We had chosen to get out first thing in the morning and hop on the first ferry over to the island, departing at 9:15am. The weather continued to stay cloudy with showers here and there, but with our rain gear we were all set for a day of hiking. The clouds were a little higher than the previous day so there was still hope that we would be able to see the view of the mainland from the lookout point on top. Our 20 minuted ferry ride picked us up, brought us across the choppy 2 m swells to the wharf at Rangitoto and returned back to the main land.
As soon as we disembarked the boat, Lauren and I headed straight for the summit trail. This was the main trail that we had come over to the island for because it provided a chance to look into the crater and out over the island and the harbour towards the mainland. Basically giving you a 360 view of Rangitoto and the surrounding islands. The sign at the entrance read "Island Summit hike, 4.6km" and knowing that it would be a constant uphill climb, and that there was a side trail to a cave system we started off our island adventure there to ensure that we had enough time before the last ferry of the day.
Along the way we stopped off at all of the lookout points and info boards explaining the geological history of the island. At about 3/4 of the way up, the path split into two one direction continuing uphill to the summit and the other off to the side towards the cave. We chose to continue the uphill to the top first so that the weather didn't have a chance to cloud over further before getting to see the view and saved the caves for the way down.
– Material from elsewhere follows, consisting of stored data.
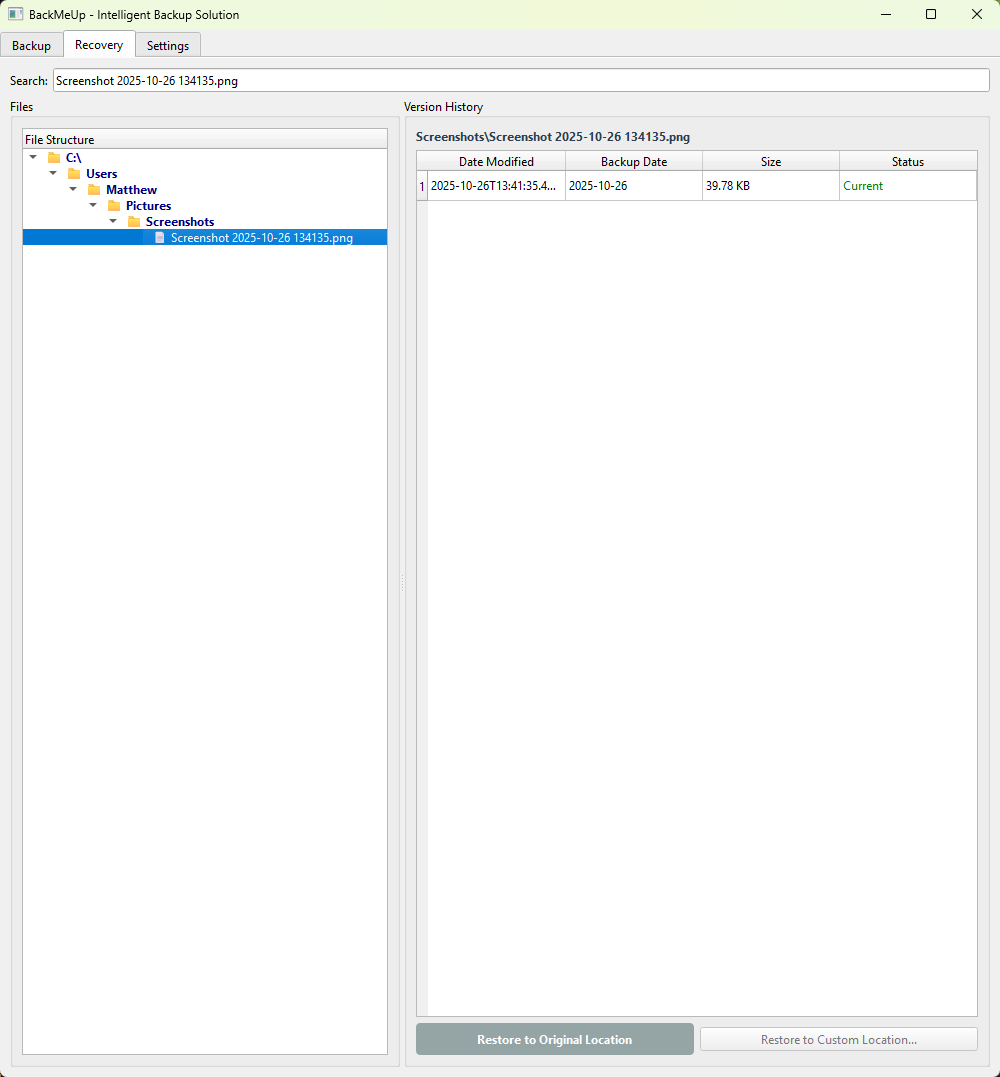Screen dimensions: 1000x1077
Task: Collapse the Screenshots folder in the tree
Action: click(x=113, y=221)
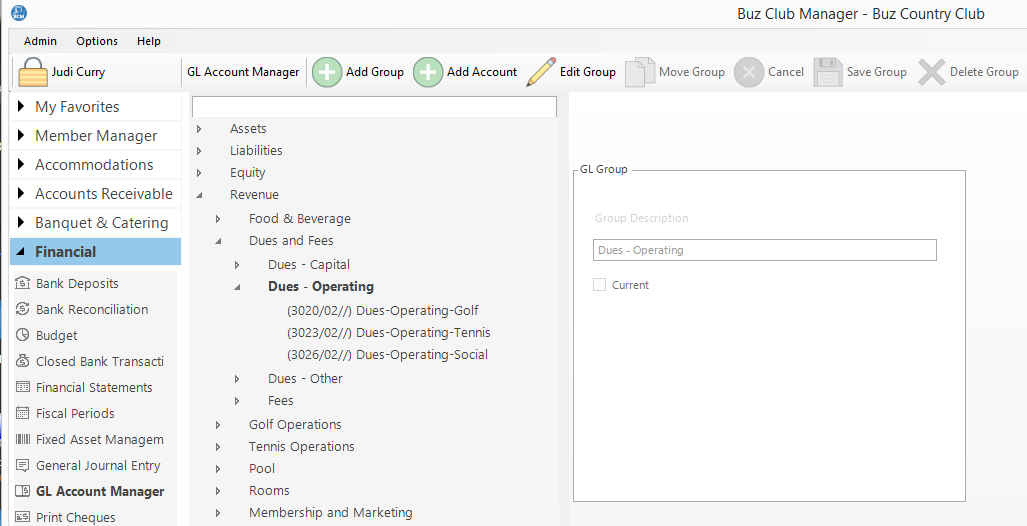Expand the Assets tree node
The height and width of the screenshot is (526, 1027).
(199, 129)
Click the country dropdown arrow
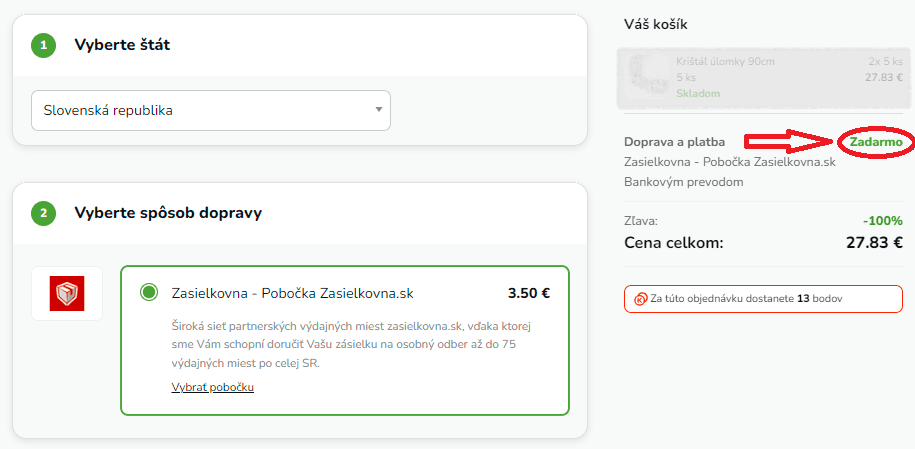The width and height of the screenshot is (915, 449). tap(379, 110)
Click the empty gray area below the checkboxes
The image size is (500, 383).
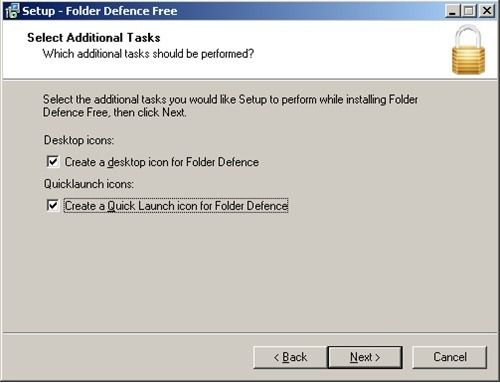pos(250,272)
When we rounded the bend up at the top emerging from the tree line, not only did the view open up but the wind also rushed past us sending chills through our body. At the lookout you were able to see a misty outline of the cityscape off in the distance as well as the odd boat out in amongst the swells. On a clear day you would most likely have a clear enough view of the city that you could count the cars driving by the ferry terminal. We didn't stay too long up top since the wind was quite chilly and the rain was starting again, but the path led us along the rim of the rim of the cone looking down into the now filled crater. I found it fascinating at how quickly life had taken over and reclaimed the land and filled the once desolate area with the succession of forest growth. The crater reached 60ft in depth with the trees climbing and covering the entire surface area of the cone.
On the way back down the steep section just inside the tree line was absolutely stunning and reminded me of back home with the changing colour of leaves and the leaf little scattering the ground making a crunch underneath my boots with every step I took. It didn't last for long before it turned back to gravel but the nostalgia was there for a brief moment and sent a longing excitement for home and the familiarities of it.